Cigarette sales have plummeted since prices rose steeply in May, a survey says.
New Zealanders are smoking around two million fewer cigarettes a week, Auckland researcher Murray Laugesen, for the Smokefree Coalition, has found.
The study compared supermarket sales of loose tobacco and cigarettes in the weeks leading up to the May increase of $1.30 a packet, and in the weeks following.
The sharp drop in sales meant smokers were either cutting back or giving up, Mr Laugesen said.
Previous surveys indicated the drop in smoking would not be a short-term reaction to the price rise, he said.
"For example, in 1991, after the 'mother of all Budgets', smoking fell.
"We monitored cigarette sales closely for a couple of years after that, and they stayed the same ... for every smoker who gives up [after a price rise] and then a couple of months later starts smoking again, there is another who is giving up at the same time because they cannot hack the price rise."
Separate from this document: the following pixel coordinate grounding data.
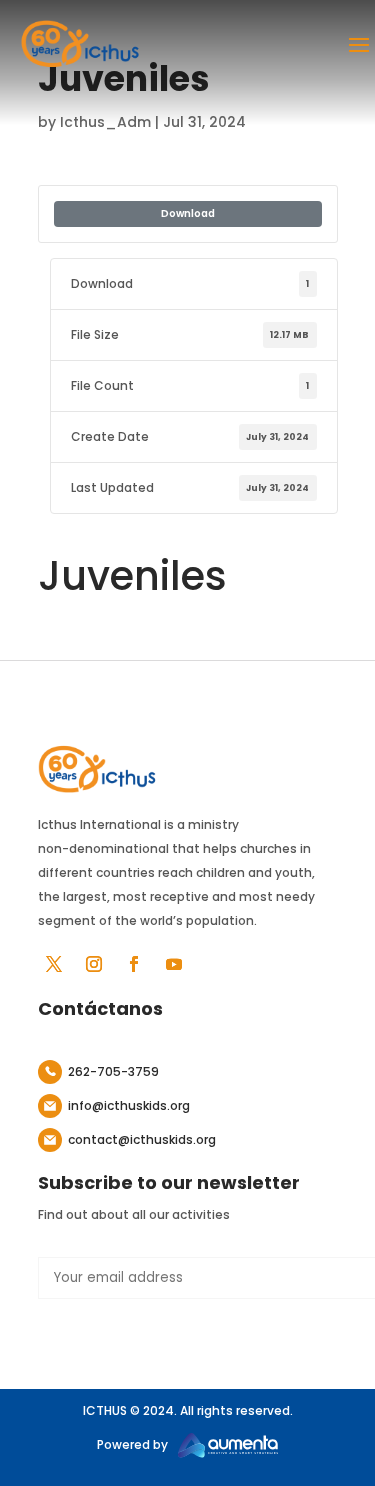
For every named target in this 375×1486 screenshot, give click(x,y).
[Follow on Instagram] (94, 964)
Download (188, 213)
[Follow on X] (54, 964)
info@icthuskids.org (129, 1105)
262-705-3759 (113, 1071)
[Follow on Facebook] (134, 964)
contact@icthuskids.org (142, 1139)
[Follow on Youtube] (174, 964)
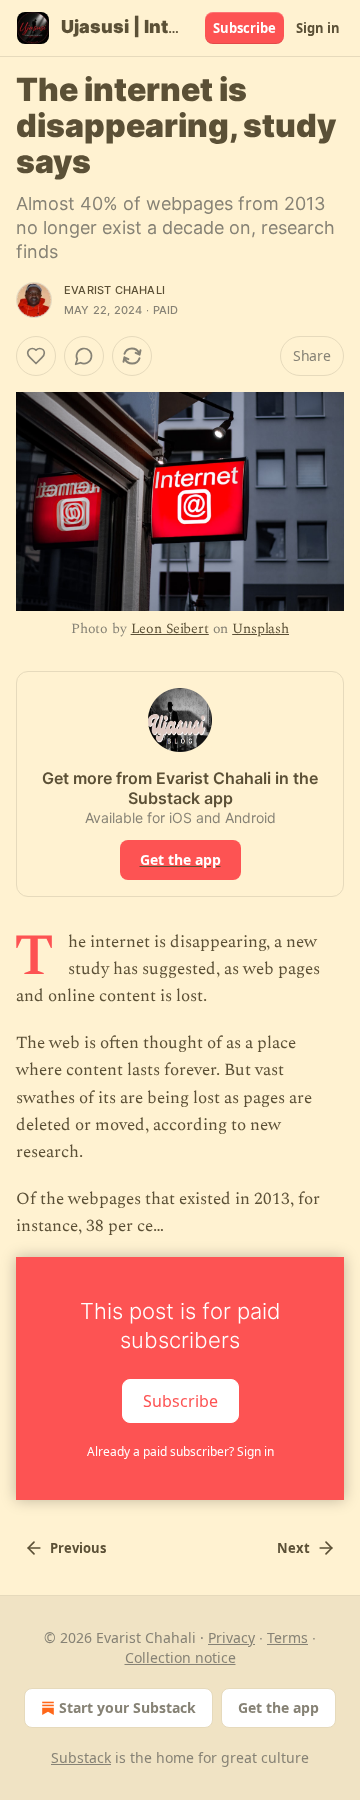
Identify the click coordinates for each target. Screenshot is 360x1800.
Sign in (318, 28)
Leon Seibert (170, 628)
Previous (78, 1548)
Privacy (231, 1637)
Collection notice (180, 1657)
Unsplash (260, 628)
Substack (81, 1757)
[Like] (36, 356)
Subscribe (244, 28)
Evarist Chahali (114, 290)
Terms (287, 1637)
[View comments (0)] (84, 356)
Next (293, 1548)
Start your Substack (127, 1707)
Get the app (180, 859)
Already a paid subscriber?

Supermarkets had been selling the equivalent of 12.5 million cigarettes a week, and that had fallen to 10.5 million after the price rise.
Since 1998 new, stronger health warnings had been added to tobacco and the Quit Campaign had gone nationwide.
These factors would have reinforced the drop in smoking, Mr Laugesen said.
The May tax increase was predicted to bring in an estimated $110 million in extra revenue.
But Mr Laugesen estimated that the Government would garner only an extra $6 million.